In general Hong Kong is relatively safe for dogs and cats, but there are a few nasty issues to be aware of. The most significant of these is Tick Fever.

Tick Fever

This disease is somewhat similar to malaria, and occurs when an infected tick bites a dog and injects a parasite called Babesia. The parasite infects the red blood cells, destroying the cells and resulting in anaemia, pale gums, tiredness, panting and very dark urine. There is no vaccine for tick fever, but using Advantix drops on the back of the neck and possibly using a tick collar in high risk areas will greatly reduce the chances of infection. Frontline is becoming less effective for tick fever, but is a good second choice. Tick fever is very treatable, but can be life threatening if left unattended. Tick fever only affects dogs and is not a risk to cats or people. There is more information about Tick Fever on here.


Leptospirosis a rare but dangerous infection, and occurs when a dog drinks stagnant water, usually on the street or from a still pond or stream. It is a form of bacterial infection that causes severe kidney damage, and although treatable is very serious. Fortunately it is unusual, and most cases are seen around the Peak and upper Mid-Levels. There is a vaccine for Leptospirosis which greatly helps reduce the risk of disease, but is not a complete guarantee of immunity. There is more information about Leptospirosis on here.

Dogs in Hong Kong are usually vaccinated yearly with a combination (Distemper, Hepatitis, Parvovirus), Leptospirosis and Heartworm injections, and every three years for Rabies and dog licensing.


Lastly, the summers in Hong Kong can get very hot. If you’re taking your dog out for a longer walk remember that heatstroke is a risk. A dog should be given a drink every 15 minutes and if you’re sweating pour some water on your dog’s back to help cool them off. Signs of heat stroke include severe panting, dazed or slow response, staggering and collapse. If you suspect your dog has heatstroke you should stop exercise immediately, pour water on them to cool off then get into a taxi. If it’s mild a good rest at home should be fine, but if you are concerned seek veterinary attention as soon as possible.

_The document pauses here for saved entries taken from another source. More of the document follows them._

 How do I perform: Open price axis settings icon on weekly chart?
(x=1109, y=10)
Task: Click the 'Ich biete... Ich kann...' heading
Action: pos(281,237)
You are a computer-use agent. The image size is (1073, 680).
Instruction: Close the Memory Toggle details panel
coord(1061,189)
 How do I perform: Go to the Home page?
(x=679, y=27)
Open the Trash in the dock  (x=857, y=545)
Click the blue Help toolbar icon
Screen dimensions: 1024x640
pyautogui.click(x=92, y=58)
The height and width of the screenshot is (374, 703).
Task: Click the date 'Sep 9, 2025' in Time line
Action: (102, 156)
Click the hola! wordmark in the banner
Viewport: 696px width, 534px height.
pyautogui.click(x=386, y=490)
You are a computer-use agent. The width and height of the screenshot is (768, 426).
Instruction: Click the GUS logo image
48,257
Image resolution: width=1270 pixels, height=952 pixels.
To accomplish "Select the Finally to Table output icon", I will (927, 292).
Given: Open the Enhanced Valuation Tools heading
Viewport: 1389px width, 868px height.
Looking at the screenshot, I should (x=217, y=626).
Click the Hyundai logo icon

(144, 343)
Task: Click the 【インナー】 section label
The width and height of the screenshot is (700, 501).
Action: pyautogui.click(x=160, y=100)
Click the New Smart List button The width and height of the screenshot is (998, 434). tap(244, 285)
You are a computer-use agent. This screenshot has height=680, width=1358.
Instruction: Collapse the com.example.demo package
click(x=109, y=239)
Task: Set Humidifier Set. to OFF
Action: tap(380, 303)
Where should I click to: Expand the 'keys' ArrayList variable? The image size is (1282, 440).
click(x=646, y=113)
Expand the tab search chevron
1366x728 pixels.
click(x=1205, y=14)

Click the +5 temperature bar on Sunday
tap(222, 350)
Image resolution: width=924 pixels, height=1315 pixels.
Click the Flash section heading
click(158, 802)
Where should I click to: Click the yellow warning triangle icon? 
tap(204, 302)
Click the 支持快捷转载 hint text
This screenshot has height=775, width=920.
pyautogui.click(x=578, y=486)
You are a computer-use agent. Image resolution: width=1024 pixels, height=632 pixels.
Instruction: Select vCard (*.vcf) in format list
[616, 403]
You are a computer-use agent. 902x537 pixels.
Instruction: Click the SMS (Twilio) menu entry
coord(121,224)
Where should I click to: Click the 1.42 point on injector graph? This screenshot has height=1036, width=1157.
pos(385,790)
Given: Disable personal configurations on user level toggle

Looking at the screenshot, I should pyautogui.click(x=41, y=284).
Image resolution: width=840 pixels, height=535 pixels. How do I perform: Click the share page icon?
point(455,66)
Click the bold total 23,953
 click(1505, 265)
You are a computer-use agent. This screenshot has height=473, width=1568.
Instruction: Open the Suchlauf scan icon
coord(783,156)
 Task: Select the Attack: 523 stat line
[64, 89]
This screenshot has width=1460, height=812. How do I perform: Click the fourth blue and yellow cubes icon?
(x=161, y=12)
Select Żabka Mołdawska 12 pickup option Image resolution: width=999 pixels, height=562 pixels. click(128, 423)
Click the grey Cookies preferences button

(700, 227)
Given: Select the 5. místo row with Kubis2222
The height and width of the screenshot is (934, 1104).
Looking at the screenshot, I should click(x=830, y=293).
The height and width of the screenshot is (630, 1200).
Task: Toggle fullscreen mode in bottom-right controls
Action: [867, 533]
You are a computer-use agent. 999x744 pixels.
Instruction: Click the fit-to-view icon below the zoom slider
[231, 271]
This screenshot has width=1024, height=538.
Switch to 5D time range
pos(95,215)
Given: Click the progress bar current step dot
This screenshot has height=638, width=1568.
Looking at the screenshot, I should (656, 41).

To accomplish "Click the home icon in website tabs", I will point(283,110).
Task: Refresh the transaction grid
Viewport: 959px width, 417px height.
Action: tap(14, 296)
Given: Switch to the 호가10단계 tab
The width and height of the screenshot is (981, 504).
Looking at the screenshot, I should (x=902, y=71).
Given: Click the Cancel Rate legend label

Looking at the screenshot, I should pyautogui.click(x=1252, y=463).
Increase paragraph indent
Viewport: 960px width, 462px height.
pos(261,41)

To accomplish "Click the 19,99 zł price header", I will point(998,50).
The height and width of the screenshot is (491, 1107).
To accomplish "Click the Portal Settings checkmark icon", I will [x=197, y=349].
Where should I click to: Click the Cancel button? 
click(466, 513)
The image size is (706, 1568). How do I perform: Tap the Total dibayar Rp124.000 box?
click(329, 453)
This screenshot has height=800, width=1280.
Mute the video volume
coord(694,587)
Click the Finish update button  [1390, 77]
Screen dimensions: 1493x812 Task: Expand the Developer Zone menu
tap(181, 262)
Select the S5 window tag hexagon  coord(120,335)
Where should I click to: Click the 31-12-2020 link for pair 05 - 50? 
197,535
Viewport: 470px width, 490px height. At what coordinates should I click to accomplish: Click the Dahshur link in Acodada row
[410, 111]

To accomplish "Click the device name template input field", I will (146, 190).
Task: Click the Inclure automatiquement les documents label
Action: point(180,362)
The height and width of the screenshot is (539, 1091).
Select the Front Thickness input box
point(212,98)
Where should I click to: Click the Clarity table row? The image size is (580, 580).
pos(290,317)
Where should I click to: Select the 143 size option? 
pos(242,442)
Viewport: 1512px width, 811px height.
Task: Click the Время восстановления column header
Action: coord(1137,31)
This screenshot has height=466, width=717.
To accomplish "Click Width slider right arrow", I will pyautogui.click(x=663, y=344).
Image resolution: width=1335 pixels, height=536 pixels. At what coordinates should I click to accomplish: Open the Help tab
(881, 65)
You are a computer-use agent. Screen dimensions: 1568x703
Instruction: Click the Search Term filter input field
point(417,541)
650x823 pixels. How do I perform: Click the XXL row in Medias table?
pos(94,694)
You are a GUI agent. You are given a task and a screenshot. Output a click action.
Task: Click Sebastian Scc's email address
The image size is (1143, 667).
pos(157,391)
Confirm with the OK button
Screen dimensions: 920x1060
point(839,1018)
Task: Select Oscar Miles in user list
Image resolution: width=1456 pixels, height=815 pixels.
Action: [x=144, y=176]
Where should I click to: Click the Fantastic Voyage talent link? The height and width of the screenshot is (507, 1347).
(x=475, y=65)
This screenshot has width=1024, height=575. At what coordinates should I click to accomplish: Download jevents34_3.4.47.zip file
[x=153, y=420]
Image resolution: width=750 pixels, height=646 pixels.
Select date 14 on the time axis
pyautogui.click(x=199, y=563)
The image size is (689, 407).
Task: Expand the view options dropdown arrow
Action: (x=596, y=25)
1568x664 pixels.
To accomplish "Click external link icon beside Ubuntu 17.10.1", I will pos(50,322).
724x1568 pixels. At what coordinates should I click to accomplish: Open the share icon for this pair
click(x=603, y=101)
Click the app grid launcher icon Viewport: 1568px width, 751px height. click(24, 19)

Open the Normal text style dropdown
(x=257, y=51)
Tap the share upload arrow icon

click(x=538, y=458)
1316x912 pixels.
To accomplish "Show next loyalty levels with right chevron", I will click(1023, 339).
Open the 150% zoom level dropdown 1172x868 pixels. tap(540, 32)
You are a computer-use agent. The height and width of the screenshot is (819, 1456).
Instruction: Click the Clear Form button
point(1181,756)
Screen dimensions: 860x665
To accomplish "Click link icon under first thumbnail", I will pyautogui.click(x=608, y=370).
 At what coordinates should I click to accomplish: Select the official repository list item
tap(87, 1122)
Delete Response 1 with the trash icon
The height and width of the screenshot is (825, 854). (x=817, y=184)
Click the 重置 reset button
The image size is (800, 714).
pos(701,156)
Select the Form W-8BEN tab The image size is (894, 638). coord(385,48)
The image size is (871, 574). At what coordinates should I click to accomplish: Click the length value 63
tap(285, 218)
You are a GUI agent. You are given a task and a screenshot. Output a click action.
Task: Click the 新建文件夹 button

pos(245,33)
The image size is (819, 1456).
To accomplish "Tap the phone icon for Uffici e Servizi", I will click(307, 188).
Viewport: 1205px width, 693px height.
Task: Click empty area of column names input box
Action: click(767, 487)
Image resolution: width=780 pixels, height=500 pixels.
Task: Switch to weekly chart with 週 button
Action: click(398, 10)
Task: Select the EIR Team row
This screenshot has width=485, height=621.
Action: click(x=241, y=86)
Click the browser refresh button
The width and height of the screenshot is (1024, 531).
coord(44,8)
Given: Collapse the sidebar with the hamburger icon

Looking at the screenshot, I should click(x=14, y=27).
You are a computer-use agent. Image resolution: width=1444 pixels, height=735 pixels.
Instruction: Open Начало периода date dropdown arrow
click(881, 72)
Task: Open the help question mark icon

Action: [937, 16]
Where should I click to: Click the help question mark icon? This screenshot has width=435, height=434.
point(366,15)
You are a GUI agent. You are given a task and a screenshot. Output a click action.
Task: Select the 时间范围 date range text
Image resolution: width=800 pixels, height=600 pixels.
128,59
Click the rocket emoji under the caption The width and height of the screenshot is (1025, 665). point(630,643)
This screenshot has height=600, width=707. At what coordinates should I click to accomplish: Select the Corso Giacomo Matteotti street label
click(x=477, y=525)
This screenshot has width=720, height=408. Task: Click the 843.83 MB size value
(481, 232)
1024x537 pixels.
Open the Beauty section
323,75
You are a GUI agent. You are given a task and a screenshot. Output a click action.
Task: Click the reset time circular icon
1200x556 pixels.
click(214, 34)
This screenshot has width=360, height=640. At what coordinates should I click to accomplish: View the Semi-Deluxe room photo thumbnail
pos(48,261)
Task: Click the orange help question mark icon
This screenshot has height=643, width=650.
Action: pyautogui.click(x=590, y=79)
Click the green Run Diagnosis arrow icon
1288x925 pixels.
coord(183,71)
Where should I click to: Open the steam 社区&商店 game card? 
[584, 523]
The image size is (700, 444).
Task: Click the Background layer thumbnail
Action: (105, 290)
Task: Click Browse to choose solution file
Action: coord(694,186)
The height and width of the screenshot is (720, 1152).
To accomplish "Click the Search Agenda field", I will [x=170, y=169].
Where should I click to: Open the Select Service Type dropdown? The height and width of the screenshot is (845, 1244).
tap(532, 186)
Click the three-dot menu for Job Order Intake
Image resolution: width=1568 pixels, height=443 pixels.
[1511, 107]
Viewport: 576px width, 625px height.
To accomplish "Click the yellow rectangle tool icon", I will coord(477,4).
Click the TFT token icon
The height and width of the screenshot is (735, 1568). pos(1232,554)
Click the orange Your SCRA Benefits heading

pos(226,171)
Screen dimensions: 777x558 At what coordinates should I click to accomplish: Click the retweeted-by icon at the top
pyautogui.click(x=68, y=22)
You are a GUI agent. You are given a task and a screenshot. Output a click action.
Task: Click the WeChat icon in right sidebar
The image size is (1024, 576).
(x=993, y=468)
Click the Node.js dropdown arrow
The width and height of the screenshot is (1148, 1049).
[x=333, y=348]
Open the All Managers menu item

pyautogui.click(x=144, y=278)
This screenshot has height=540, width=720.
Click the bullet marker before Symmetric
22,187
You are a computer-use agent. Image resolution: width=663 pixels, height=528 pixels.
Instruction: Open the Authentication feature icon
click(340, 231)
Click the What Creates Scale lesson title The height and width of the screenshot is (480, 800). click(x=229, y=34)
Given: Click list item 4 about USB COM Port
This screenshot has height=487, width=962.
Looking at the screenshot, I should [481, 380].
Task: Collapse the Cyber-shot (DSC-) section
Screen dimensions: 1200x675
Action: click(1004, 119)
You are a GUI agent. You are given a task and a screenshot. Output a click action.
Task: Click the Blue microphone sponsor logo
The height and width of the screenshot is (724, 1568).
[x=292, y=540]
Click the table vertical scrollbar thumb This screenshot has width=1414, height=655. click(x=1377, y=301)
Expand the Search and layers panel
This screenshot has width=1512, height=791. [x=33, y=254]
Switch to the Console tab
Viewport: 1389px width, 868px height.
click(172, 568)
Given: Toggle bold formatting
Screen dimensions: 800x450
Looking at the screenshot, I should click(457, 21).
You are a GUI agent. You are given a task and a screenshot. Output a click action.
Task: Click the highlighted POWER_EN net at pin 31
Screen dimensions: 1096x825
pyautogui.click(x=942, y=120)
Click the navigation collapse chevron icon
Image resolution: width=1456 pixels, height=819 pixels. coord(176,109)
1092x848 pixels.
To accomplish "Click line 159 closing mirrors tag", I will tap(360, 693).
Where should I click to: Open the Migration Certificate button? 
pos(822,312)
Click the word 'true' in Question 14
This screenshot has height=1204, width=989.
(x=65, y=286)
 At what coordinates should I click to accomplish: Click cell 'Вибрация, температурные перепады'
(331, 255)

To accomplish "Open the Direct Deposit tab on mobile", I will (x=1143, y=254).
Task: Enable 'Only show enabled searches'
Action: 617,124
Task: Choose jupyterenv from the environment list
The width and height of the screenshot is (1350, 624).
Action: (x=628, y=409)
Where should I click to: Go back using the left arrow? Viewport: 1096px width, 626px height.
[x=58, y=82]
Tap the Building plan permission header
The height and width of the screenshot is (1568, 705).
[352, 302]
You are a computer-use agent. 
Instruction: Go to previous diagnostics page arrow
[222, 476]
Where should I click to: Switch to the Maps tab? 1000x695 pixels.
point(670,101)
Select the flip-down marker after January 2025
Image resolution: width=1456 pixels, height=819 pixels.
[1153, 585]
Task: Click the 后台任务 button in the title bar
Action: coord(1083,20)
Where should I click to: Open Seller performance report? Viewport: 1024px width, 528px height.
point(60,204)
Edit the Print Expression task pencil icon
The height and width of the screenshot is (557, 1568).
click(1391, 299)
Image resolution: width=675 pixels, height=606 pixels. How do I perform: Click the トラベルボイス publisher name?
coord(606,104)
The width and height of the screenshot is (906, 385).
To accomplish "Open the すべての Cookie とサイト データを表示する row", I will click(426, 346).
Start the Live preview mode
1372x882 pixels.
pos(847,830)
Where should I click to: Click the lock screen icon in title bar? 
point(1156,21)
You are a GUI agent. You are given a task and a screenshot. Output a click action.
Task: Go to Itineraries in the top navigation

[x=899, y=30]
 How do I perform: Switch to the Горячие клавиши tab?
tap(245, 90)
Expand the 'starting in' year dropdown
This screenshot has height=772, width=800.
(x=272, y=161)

Fortunately for cats, there’s actually not too many risks in Hong Kong, and living an indoors apartment life means they’re actually much less at risk than the average cat back home. Cats need to have an annual combination F3 vaccine for Cat Flu and Panleukopaenia, and may be dewormed. Feline Leukaemia and FIV are very rare in Hong Kong and many people choose not to vaccinate for these diseases, especially if their cat is living indoors.